# conformation on rescue horse??



## MeganJoey57 (Aug 1, 2012)

hey guys! last week i went and picked up this 2 year old paint colt. you should have seen his home, it was awful. no grass, barely fed, horrible hooves, his barn was 3+ inches of mud/poop/pee:-x. after i saw a post on him i went and bought him 2 days later for $80. I feel that we have already bonded and he is the sweetest thing! so anyways, i would like to know yalls opinion on him. he is slowly gaining his weight back and is making a quick recovery. i own barrel horses and i wanted to know if his conformation proved that he might could be a good barrel horse one day in the future. its no big deal if he turns out not to be a good one, but i believe that with time, patience, practice, and of course love, any horse can be good at anything.:thumbsup: please let me know of any opinions you have of him, id love to know.

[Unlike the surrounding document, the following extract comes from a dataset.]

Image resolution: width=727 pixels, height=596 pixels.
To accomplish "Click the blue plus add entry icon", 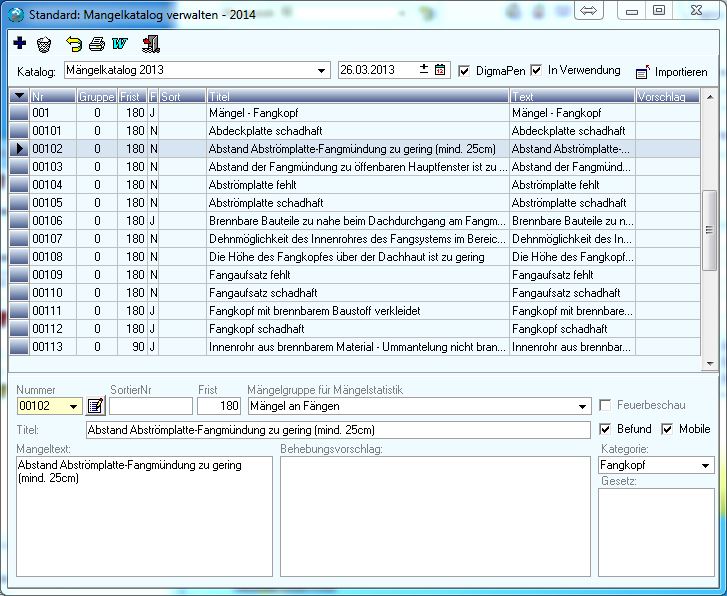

i just walked outside and snapped a couple of pictures of him, filthy and everything. they are not the best pics but they serve the purpose. he wouldnt stop moving so sorry for the lack of quality. 

thanks so much, megan


----------



## texasgal (Jul 25, 2008)

Poor baby .....


----------



## lilruffian (Jun 28, 2010)

Hard to tell without muscle, but as for bone structure, he's got a rather upright shoulder.
Neck is set a little high
He is back at the knee and has long pasterns
High in the wither and long in the back
He also appears roached but with weight and muscle this may improve
It appears as though he would have nice hindquarters
A tad sickle-hocked but nothing major
It would be great to see him again with more muscle to give an better critique


----------



## MeganJoey57 (Aug 1, 2012)

lilruffian said:


> Hard to tell without muscle, but as for bone structure, he's got a rather upright shoulder.
> Neck is set a little high
> He is back at the knee and has long pasterns
> High in the wither and long in the back
> ...


Thank you, I will definitely post pictures once he is looking better.
_Posted via Mobile Device_


----------



## CLaPorte432 (Jan 3, 2012)

Bless your heart for taking him in. Poor thing...


----------



## Black Out (Aug 5, 2012)

He's gonna be quite the handsome guy once everything gets taken care of


----------



## MeganJoey57 (Aug 1, 2012)

Thank you 
_Posted via Mobile Device_


----------



## Spirit Lifter (Apr 23, 2012)

Thank you for taking him in. Whoever had him should be arrested. Give him a hug from me.


----------



## dctack (Jul 6, 2012)

Poor baby.

He needs some good groceries. Hope everything works out for him. Try a mask on him to help his face heal. It looks like its sunburned.


----------



## Black Out (Aug 5, 2012)

If his face is sunburned, you can actually put aloe on it to help. My horse has a white blaze running down her face and occasionally gets sunburned. It helps up pretty quickly if I put aloe on it


----------



## MeganJoey57 (Aug 1, 2012)

Thanks you guys, yeah his face was burned in these pictures. I've never owned a white skinned horse :/ I learned the hard way, lol. But we have been putting sunblock on and it helps tremendously!
_Posted via Mobile Device_


----------